Aluminum manifolds clamped with steel tie rods

Aluminum manifolds clamped with steel tie rods


I am looking for design or experience info on clamping a stack of aluminum manifolds with steel tie rods.

Long past, I had an application with about 3 or 4 D03 sandwich blocks, aluminum totalling about 5 inches thick, clamped under a D03 valve with steel #10 Sun stud kits. Due to differences in thermal expansion, the joints never worked right. If tightened when hot, they got loose enough to weep at low temps (-25F or so). If tightened when cold, they overstressed at higher temps (160F maybe) and occasionally broke the tie studs. The answer was a rule of thumb of no more than 2 or 3 aluminum blocks under a D03 in our applications, no further problems.

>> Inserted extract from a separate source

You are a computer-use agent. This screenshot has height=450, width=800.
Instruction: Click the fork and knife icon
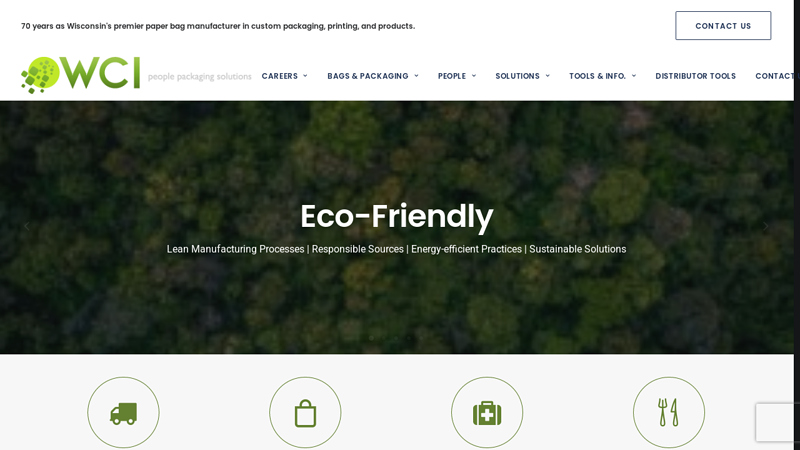click(x=668, y=412)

On the other hand, I inherited a design with about 18 inches of various blocks 4 x 6 inches in cross section, clamped with (5) 7/16 threaded rod studs. Despite my worries, about 20 of these joints have worked fine for over 10 years now.

The project of interest involves a single aluminum block about 6 inches thick, 2024 or 6061, clamped to a D03 pattern on another much larger aluminum manifold base by (4) #10 Sun stud rods .

In theory, it’s a classic bolted joint with elasticity of the studs and of the manifold determining the stresses, and the joint could be calculated. In reality, how much cross section of the aluminum block deforms is unknown, and I don’t think any FEA that we have is sophisticated enough to get meaningful information.

I don’t know it would be a problem, but don’t have a warm fuzzy sense over this.  My thoughts so far:
I can counterbore the nuts down into the block and shorten the effective length of aluminum/steel in the clamped joint. This reduces the thermal expansion difference, but also the flexibility.

I can counterbore the aluminum and use a long stud with long steel hollow tube over it. This is similar to the clamping method used on high temperature piping flanges, or engine exhaust manifold joints.

So, any manifold or bolted joint experts out there with rules of thumb or ideas?


RE: Aluminum manifolds clamped with steel tie rods

One thing to consider besides the tie rods - the O-rings. The material type and durometer have a significant influence on the amount of movement that you can tolerate. I had fretting problems with 70 durometer Buna-N that went away with 90 durometer. The 70 durometer was the valve manufacturers standard solution, as their experiece was that harder material could not seal the occasional imperfect seats found in a production environment.

As for the current design, maybe stainless steel bolts? I think they have a higher rate of expansion than steel, but still less than AL.